ASX Slides Amid Strong US Jobs Data and Rate Concerns

2 min read | January 13, 2025 11:16 AM AEDT | By Team Kalkine Media

Highlights 

  • ASX declines as stronger US jobs data impacts market sentiment. 
  • Australian dollar hits its lowest level since 2020 amid US dollar strength. 
  • Mixed performance from mining and energy sectors, with some gainers like (DYL). 

The Australian share market opened the week in the red, mirroring declines on Wall Street as stronger-than-expected US job data heightened concerns about the Federal Reserve’s cautious stance on rate adjustments. The benchmark S&P/ASX 200 fell 86.9 points (1.05%), settling at 8,207.20 as of Monday morning, slipping below its 50-day moving average. 

This marks a 0.52% decline over the past five trading days, although the index remains up by 9.45% on an annual basis. 

US Data Pressures Global Markets 

US December nonfarm payrolls surprised markets by rising 256,000, surpassing forecasts of 165,000, while the unemployment rate ticked down to 4.1%. These numbers reflect a robust US labor market, potentially delaying further rate adjustments by the Federal Reserve. 

A stronger US dollar has also pressured the Australian dollar, which dipped to $0.6149 — its weakest level since 2020. 

Sector Movements and Key Players 

All 11 sectors of the S&P/ASX 200 posted losses in early trade, with materials down 0.19%, industrials off 0.11%, and energy slipping by 0.02%. 

Uranium miners, however, bucked the broader trend. (ASX:DYL) gained 1.88% to $1.22, while (ASX:PDN) rose 1.52% to $8.03, supported by steady demand in the energy transition landscape. 

Mining services provider (ASX:NRW) fell sharply by 7.61% to $3.52 following the resignation of CFO Richard Simons.
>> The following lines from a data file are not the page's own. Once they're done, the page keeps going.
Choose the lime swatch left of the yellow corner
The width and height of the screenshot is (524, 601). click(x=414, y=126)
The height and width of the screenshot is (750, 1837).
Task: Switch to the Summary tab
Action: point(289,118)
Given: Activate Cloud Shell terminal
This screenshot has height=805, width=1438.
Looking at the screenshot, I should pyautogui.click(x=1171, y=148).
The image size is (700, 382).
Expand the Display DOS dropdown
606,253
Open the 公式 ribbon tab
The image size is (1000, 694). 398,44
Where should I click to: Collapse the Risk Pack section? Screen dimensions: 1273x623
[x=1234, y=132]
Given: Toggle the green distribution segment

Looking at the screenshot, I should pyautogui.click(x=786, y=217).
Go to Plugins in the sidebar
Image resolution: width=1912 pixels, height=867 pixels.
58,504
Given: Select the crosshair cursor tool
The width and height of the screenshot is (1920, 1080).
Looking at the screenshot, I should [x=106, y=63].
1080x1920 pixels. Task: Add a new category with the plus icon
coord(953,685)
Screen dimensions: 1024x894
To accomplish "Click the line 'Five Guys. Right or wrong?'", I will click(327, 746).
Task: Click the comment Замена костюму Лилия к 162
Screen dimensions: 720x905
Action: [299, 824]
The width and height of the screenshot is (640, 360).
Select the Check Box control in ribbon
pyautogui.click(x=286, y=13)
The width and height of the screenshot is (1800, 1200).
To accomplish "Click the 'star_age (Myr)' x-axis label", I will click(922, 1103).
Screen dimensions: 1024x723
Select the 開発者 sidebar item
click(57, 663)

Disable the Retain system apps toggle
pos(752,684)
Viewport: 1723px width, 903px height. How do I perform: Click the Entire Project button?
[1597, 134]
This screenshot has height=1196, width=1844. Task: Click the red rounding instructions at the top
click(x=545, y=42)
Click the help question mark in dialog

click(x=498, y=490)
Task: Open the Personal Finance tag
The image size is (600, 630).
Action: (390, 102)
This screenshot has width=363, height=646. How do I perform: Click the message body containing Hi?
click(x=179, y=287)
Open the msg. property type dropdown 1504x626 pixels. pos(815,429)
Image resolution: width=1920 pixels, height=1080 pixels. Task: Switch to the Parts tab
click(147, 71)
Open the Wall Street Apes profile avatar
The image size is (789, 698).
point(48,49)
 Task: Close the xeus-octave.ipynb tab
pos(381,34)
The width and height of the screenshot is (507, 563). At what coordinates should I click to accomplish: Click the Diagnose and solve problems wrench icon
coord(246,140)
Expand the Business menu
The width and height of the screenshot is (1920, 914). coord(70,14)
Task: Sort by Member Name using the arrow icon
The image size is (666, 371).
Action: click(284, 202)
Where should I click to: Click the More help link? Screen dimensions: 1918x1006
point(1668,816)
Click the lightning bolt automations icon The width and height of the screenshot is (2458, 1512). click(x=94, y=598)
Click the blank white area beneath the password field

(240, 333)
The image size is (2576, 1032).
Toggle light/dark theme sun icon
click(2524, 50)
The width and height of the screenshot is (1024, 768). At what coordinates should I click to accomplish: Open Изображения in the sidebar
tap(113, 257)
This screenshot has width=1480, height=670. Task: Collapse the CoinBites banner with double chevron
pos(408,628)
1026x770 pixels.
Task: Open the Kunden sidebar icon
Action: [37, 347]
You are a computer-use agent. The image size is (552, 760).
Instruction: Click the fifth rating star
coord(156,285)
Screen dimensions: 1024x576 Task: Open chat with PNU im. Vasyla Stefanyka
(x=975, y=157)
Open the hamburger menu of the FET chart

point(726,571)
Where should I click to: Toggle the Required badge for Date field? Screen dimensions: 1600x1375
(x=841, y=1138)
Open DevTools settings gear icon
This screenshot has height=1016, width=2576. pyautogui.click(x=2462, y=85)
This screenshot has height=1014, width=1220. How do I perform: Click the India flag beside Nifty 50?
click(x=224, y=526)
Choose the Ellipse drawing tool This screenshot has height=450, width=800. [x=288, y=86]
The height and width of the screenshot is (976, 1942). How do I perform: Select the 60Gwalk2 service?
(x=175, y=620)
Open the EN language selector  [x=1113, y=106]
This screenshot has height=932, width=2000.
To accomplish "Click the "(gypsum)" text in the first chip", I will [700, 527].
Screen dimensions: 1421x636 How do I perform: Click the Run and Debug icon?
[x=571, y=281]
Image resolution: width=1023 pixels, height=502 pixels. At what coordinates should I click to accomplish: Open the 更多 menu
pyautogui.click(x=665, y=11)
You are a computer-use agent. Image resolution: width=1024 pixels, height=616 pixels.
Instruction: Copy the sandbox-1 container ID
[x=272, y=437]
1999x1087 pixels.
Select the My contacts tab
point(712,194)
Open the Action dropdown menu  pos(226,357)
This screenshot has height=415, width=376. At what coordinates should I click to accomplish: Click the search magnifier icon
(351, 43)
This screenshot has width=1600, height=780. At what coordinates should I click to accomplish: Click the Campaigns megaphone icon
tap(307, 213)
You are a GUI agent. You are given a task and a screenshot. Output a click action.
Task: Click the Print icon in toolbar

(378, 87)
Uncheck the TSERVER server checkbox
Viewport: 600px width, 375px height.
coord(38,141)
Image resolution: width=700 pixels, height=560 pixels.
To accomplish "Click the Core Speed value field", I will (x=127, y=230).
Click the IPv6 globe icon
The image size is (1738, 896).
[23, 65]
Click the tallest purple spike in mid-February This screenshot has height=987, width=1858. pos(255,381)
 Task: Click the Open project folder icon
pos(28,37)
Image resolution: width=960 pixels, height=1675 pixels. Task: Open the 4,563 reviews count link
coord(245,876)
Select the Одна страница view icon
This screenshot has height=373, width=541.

While the search for a permanent replacement is underway, Alexander Hall will step in as acting CFO. 

Market Benchmarks and Broader Implications 

The S&P/ASX 200, comprising the 200 largest companies listed on the ASX by float-adjusted market capitalisation, is considered Australia’s key institutional investable benchmark. It represents approximately 80% of the country’s equity market. 

Looking ahead, analysts suggest monitoring key economic releases from Asia and Europe for potential direction in commodity and equity markets. Volatility may persist as global central bank policies continue to weigh on investor sentiment.